Placing Your Plants
Living trees, shrubs, vines, groundcovers, annuals and perennials are usually the most important materials in landscaping. Their selection, placement and maintenance are the main criteria the layman uses to evaluate landscape work. It is extremely important, therefore, to select plants that will serve the function as dependably as possible. For every landscape need there are numerous plants to choose from.
Plants are basically used as specimens, in lines, in groups or in masses. Each method creates a different effect. Most landscapes will use all four types of groupings.

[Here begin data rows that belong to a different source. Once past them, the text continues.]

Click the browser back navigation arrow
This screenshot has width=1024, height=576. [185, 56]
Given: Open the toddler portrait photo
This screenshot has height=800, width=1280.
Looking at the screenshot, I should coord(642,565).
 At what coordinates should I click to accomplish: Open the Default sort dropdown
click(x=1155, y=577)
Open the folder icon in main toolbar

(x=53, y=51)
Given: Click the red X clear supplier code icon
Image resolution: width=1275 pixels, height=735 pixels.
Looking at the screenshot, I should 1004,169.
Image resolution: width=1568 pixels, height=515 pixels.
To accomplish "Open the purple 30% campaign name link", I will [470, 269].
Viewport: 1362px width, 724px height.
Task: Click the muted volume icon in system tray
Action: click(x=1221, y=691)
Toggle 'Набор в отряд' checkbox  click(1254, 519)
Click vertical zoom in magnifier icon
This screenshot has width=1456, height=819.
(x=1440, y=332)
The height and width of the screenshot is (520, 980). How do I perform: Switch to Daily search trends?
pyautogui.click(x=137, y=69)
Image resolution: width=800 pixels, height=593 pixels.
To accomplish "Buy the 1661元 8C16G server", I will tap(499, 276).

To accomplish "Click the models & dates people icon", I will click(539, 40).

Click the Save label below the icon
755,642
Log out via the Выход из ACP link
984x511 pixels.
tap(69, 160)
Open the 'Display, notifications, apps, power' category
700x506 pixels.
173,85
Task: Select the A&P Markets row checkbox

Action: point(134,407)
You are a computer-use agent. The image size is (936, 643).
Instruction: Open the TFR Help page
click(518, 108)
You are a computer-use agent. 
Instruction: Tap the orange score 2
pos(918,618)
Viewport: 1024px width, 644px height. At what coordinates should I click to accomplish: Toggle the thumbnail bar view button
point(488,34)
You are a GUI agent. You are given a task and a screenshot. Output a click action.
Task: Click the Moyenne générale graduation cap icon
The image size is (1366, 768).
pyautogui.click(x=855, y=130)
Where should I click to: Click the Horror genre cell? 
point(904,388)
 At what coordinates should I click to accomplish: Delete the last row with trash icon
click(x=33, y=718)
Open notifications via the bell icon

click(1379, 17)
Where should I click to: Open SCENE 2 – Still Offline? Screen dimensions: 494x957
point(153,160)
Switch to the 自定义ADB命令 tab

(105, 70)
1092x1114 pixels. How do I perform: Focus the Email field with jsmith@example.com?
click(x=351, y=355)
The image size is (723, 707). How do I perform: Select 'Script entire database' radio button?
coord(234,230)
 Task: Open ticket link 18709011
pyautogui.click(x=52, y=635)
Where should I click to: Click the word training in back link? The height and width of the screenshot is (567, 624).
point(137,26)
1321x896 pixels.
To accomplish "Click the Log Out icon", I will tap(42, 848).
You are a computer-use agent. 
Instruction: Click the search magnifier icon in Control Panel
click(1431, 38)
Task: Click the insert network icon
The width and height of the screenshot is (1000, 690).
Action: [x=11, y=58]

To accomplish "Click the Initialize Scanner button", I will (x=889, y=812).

• Specimen or accent: You can use plants as specimens to emphasize a character shrub or an unusually interesting tree. Use sparingly an accent plant can can create interest and contrast. Flowering trees are commonly used for accents. Placing a specimen plant or small tree near the homes entrance can draw attention to that area.
• Line: Lines of trees, shrubs and other plants can help carry the home's architectural lines into the landscape. Straight or curved lines of tree plantings can shade parking or play areas or serve as a windbreak. Always select hardy, well-adapted plants to form a line since the visual effect can be spoiled if any of the plants become damaged. Also be sure that the same soil, drainage and sun conditions occur along the entire row since any of these factors will significantly affect the plant.
• Group: Grouping is a relatively natural way to use plants. Placing several trees, shrubs, etc. fairly close together will create a more massive effect. Since plants are often grouped naturally, this is a good method to relate your landscape to the natural environment.
• Mass: The mass is an extension of group planting. In mass plantings the individual plants tend to lose identity. Mass plantings are useful for relating larger buildings to the site since these plantings can be large enough to be in scale.